Example if you use OAuth 2.0:

from wikibaseintegrator import wbi_login

login_instance = wbi_login.OAuth2(consumer_token='<your_client_app_key>', consumer_secret='<your_client_app_secret>')

Example if you use OAuth 1.0a:

from wikibaseintegrator import wbi_login

login_instance = wbi_login.OAuth1(consumer_token='<your_consumer_key>', consumer_secret='<your_consumer_secret>',
                                  access_token='<your_access_token>', access_secret='<your_access_secret>')

To impersonate a user (OAuth 1.0a)

If WBI is to be used as a backend for a web application, the script must use OAuth for authentication, WBI supports this, you just need to specify consumer key and consumer secret when instantiating wbi_login.Login. Unlike login by username and password, OAuth is a 2-step process, as manual confirmation of the user for the OAuth login is required. This means that the wbi_login.OAuth1.continue_oauth() method must be called after creating the wbi_login.Login instance.

Example:

from wikibaseintegrator import wbi_login

login_instance = wbi_login.OAuth1(consumer_token='<your_consumer_key>', consumer_secret='<your_consumer_secret>')
login_instance.continue_oauth(oauth_callback_data='<the_callback_url_returned>')

The wbi_login.OAuth1.continue_oauth() method will either ask the user for a callback URL (normal bot execution) or take a parameter. Thus, in the case where WBI is used as a backend for a web application for example, the callback will provide the authentication information directly to the backend and thus no copy and paste of the callback URL is needed.

Login with a bot password

It's a good practice to use Bot password instead of simple username and password, this allows limiting the permissions given to the bot.

from wikibaseintegrator import wbi_login

login_instance = wbi_login.Login(user='<bot user name>', password='<bot password>')

Login with a username and a password

If you want to log in with your user account, you can use the "clientlogin" authentication method. This method is not recommended.

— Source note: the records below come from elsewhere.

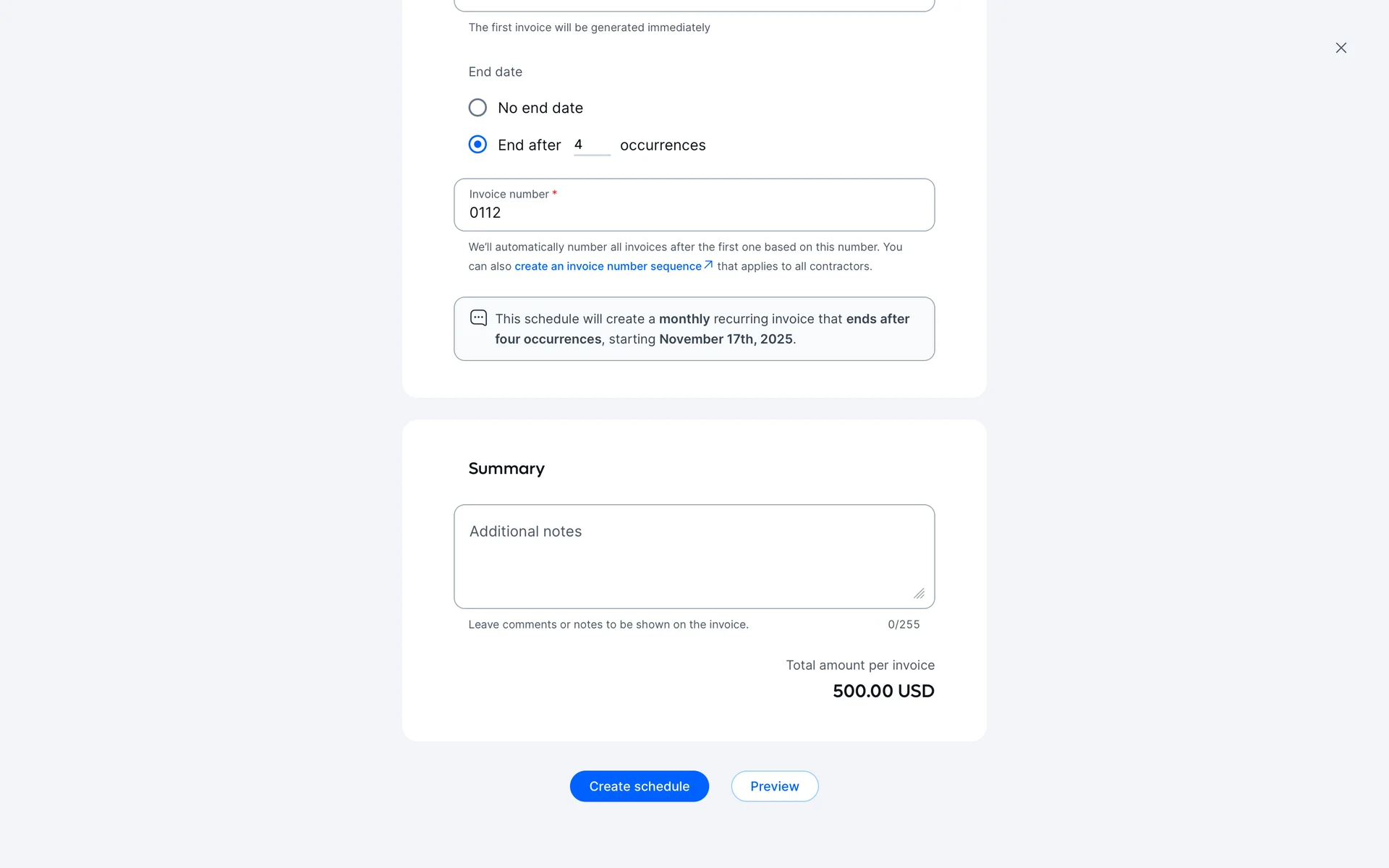Click the End date section label
1389x868 pixels.
pyautogui.click(x=495, y=72)
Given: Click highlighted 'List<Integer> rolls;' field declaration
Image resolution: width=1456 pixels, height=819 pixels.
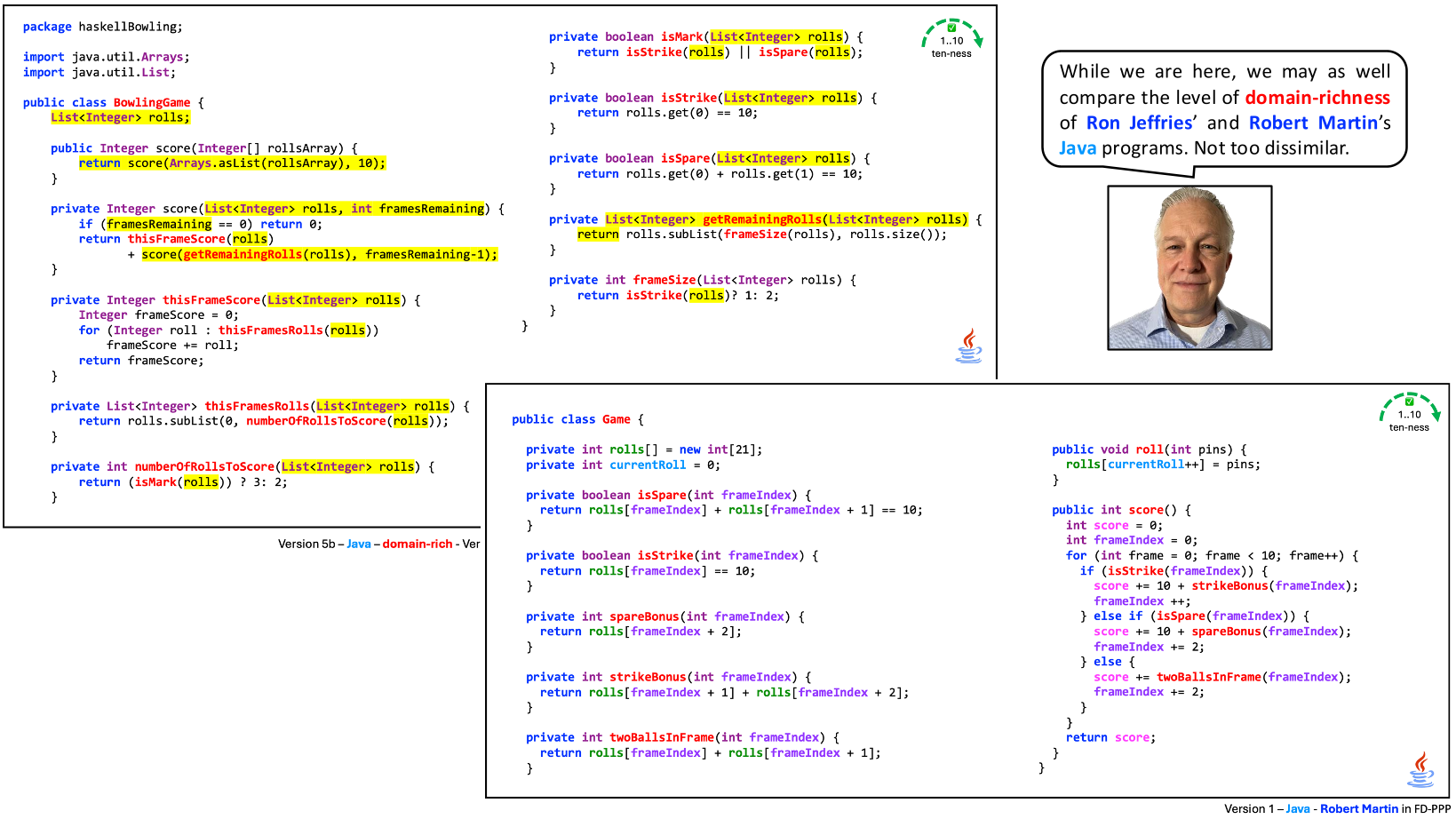Looking at the screenshot, I should click(121, 117).
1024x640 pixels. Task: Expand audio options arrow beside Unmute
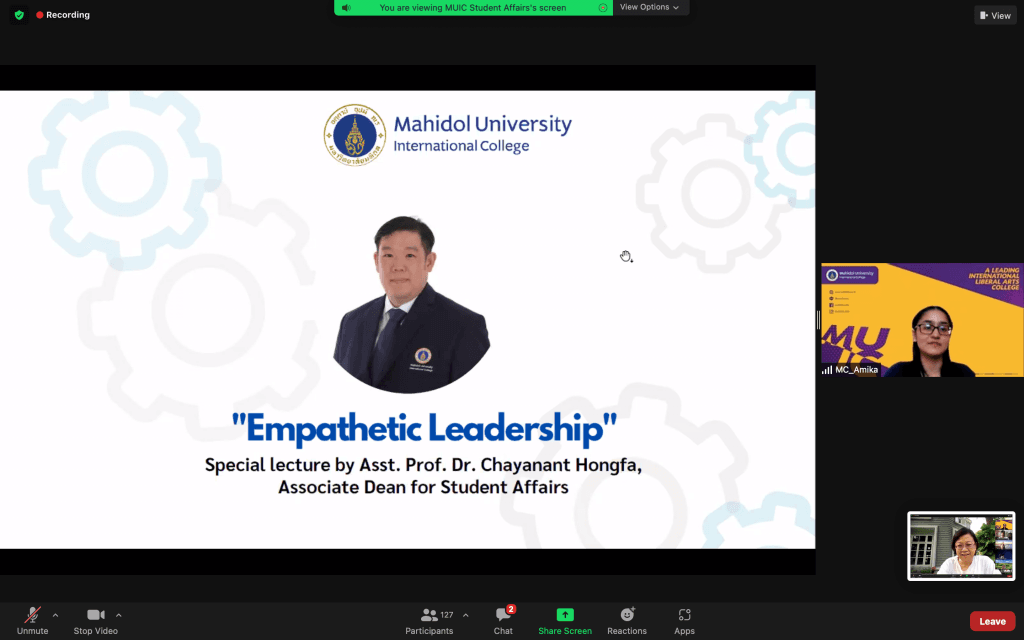(55, 615)
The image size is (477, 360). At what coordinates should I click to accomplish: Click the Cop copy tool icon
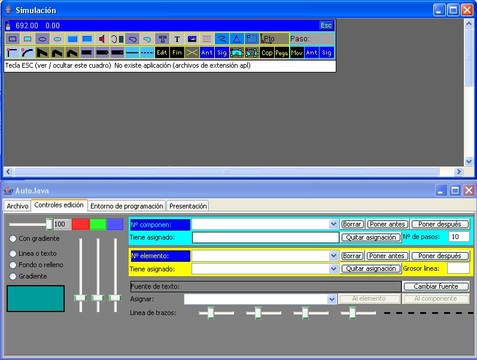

from wikibaseintegrator import wbi_login

login_instance = wbi_login.Clientlogin(user='<user name>', password='<password>')

Wikibase Data Types

Currently, Wikibase supports 17 different data types. The data types are represented as their own classes in wikibaseintegrator.datatypes. Each datatype has its own peculiarities, which means that some of them require special parameters (e.g. Globe Coordinates). They are available under the namespace wikibase.datatypes.

The data types currently implemented:

  • CommonsMedia
  • ExternalID
  • Form
  • GeoShape
  • GlobeCoordinate
  • Item
  • Lexeme
  • Math
  • MonolingualText
  • MusicalNotation
  • Property
  • Quantity
  • Sense
  • String
  • TabularData
  • Time
  • URL

Two additional data types are also implemented but require the installation of the MediaWiki extension to work properly:

For details of how to create values (=instances) with these data types, please (for now) consult the docstrings in the source code or the documentation website. Of note, these data type instances hold the values and, if specified, data type instances for references and qualifiers.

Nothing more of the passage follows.